Look for small hands. If you dont have any family history, I think they say 50.....but my grandad died from prostate cancer......I'm over 50 now, but started around mid 40's.
Thats funny. I've also had both borescope jobs (Upperand lower, for ulcers)....but they arent yearly.....like every 3 or 4 years....the finger weave is yearly, or every physical. Its comin man!!!!!
Just as long as you don't hear the dude doctor saying that while he's got his "finger" up your pooper.

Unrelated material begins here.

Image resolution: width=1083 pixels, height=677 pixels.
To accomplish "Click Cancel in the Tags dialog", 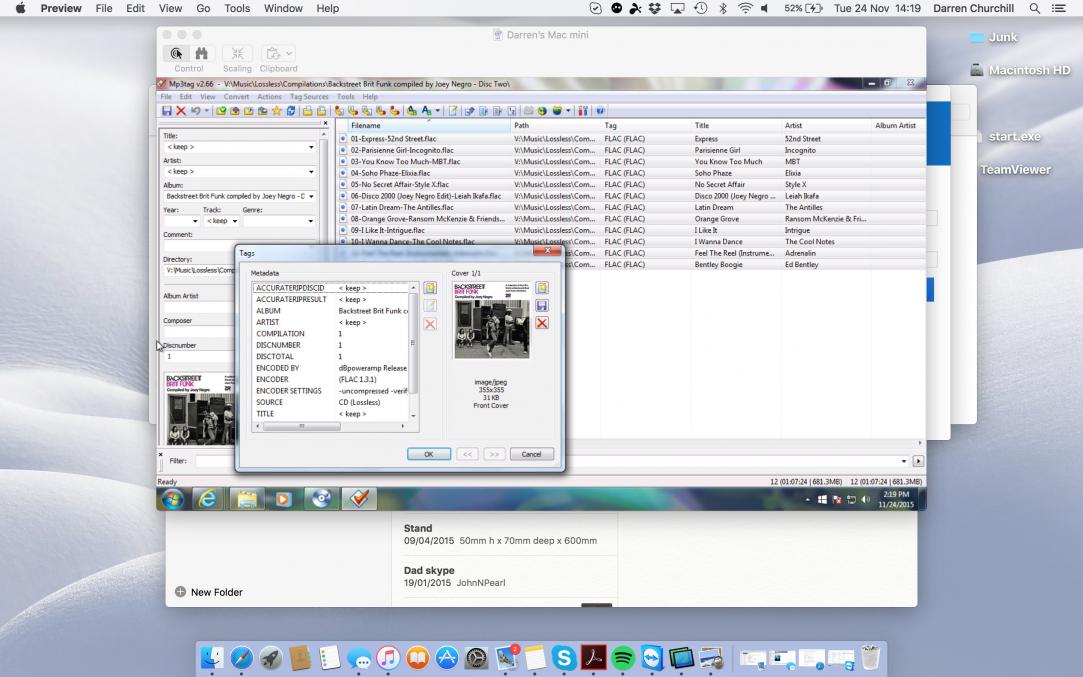I will tap(531, 454).
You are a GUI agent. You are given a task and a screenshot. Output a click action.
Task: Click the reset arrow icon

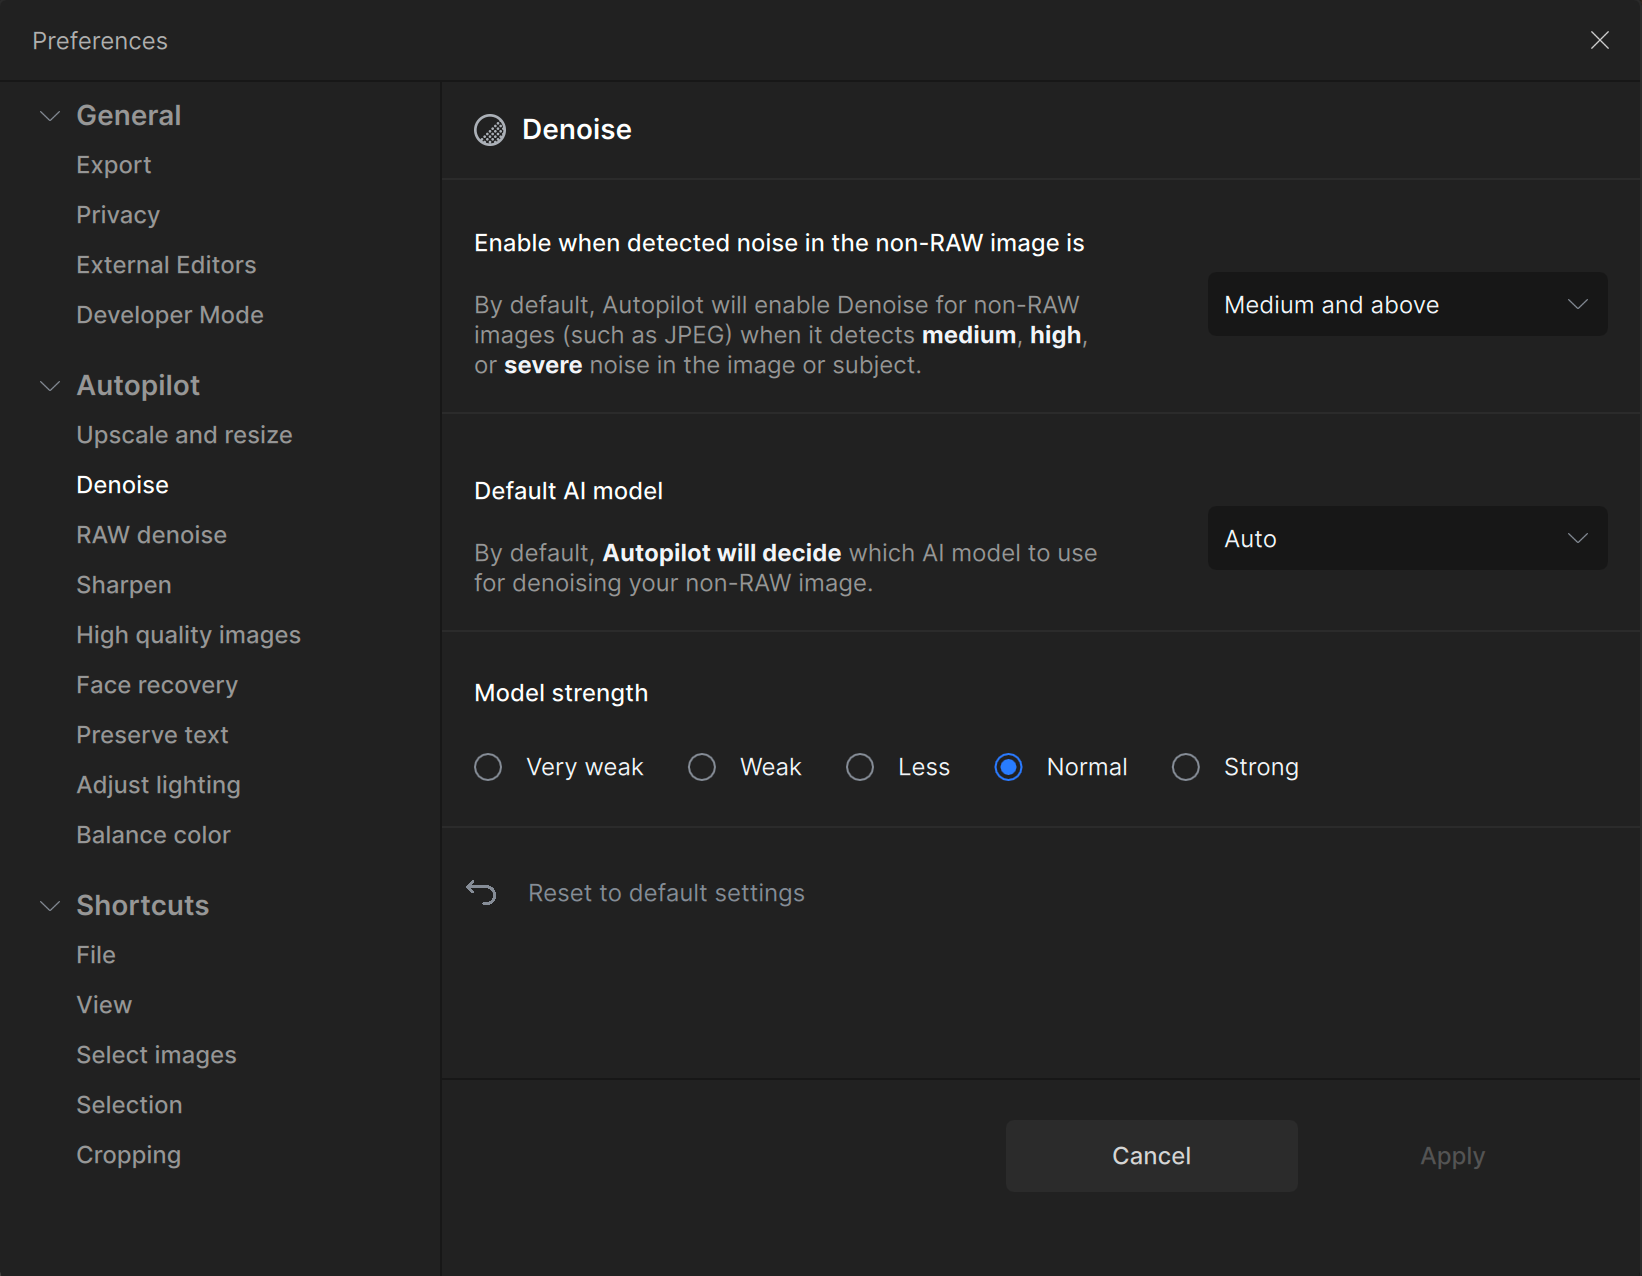tap(481, 892)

Reminds me if a story a friend told me. He had to get an enima. I don't remember why, and he may not have told me. It really wasn't important. He was having trouble squirting water up his own ass so he had his wife help him. They have a closer relationship than my wife and I do, I guess. They tried different positions, and apparently doggy style is best for introducing liquids into the anus. He said he was on the bathroom floor, on his hands and knees, with his wife hovering above him. He was laughing so hard that his asshole was slammed shut. When his better half finally got the bulb 'ol plenty neatly inserted in his corn hole, he said he shit all over the place. The walls, floor, door, and side of the toilet (he was a foot away from it). I heard that before they put the snake cam up your ass you have to drink this evil concoction that causes you to relentlessly shit. Does this cause one to shit all over their house?
You get some warning gurgles with the laxatives before you get the butt camera.... They do tell you not to leave the house or go too far from the toilet.

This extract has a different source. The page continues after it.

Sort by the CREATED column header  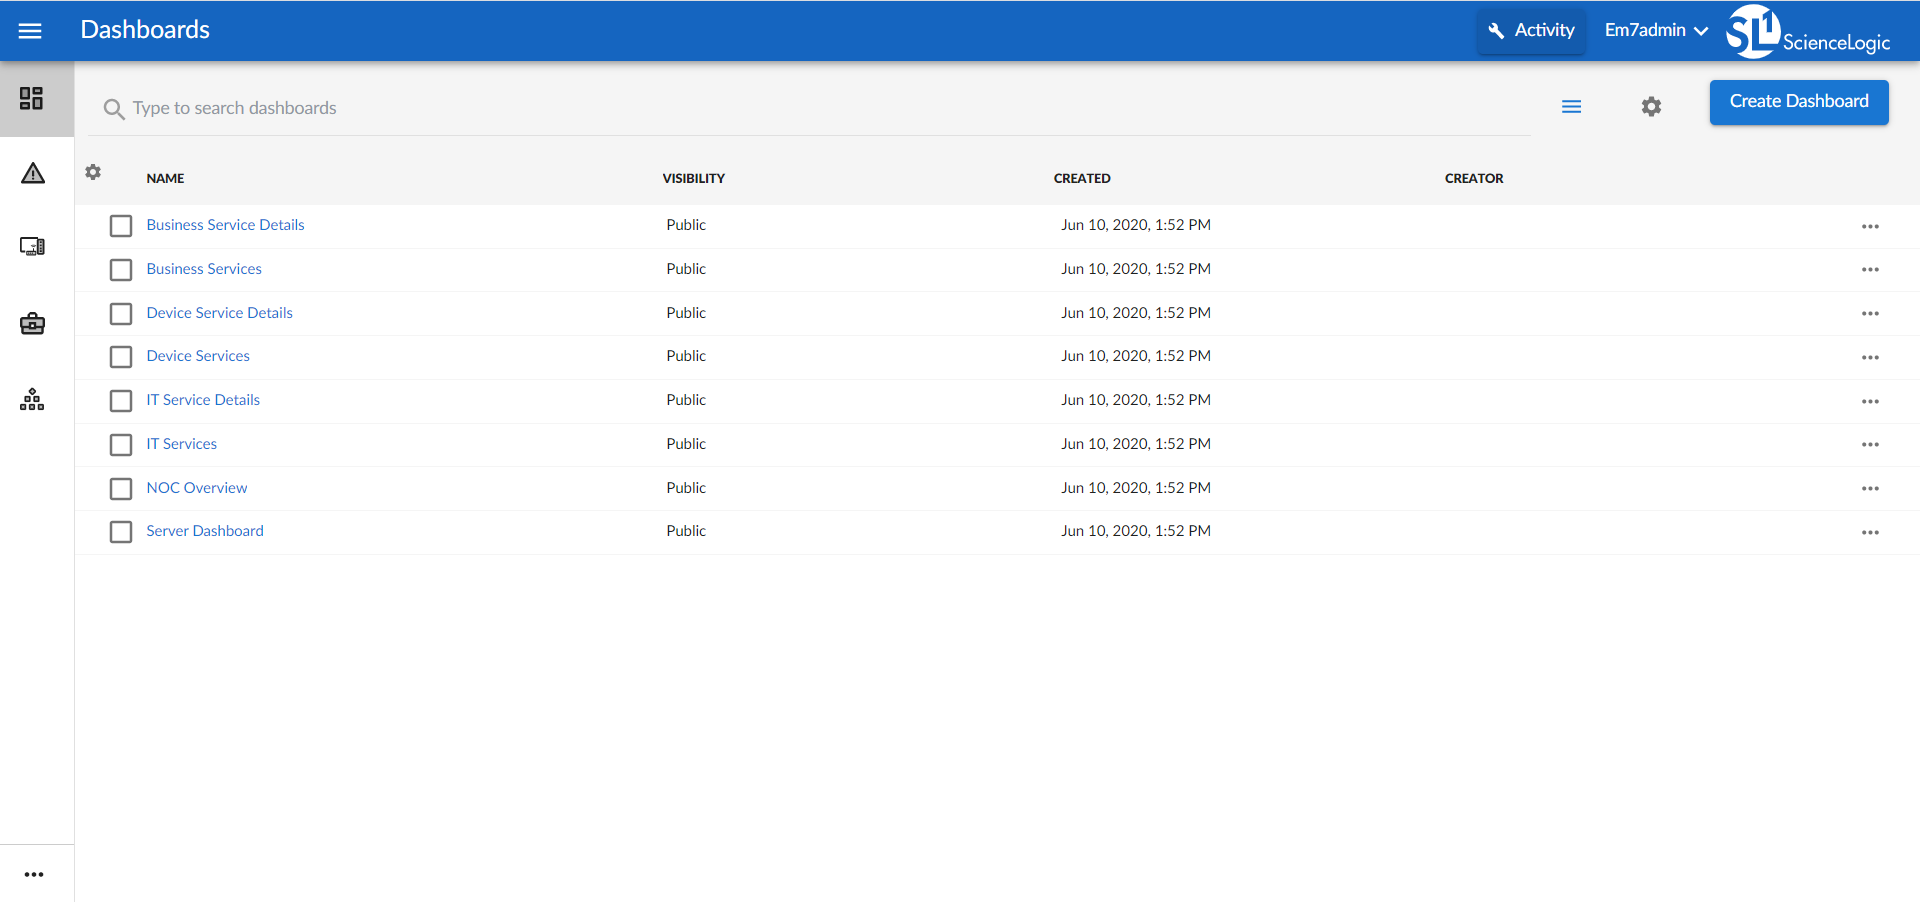click(1081, 179)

I'm in tears over here...worst part is my abs are killing me from a new workout routine and i hate all you fuckers for making me laugh!
Dayum..... ..... I bet thats a "Family Memory" I recall that stuff they make you drink being NASTY....like chalk.....and there is ALOT of it...like a gallon.....I assume it would empty you out, but I dont recall.....I'll take Seans word for it.
That blotter test... is actually an Occult blood test. It's to find any hidden blood in the intestines. It's not a bad screening test, but it's not diagnostic.
Don't they also tell you not to leave the office right after you get it done because you will blow your o-ring just like a 2 stroke all over the place? I bet people doubt that and just peace out then crap their drawers in their car. I know giving my 2 month old an enema was awful and I felt like a terrible father, but the look on his face after he got done was priceless. Similar to the look I have after eating Mexican then using Nelson Ledges facilities the next morning.
My doc scheduled me for a colonoscopy. He said "let them check it out, we will skip the rectal exam today." The colonoscopy can tell them way more than having your doc knuckle deep in your keister.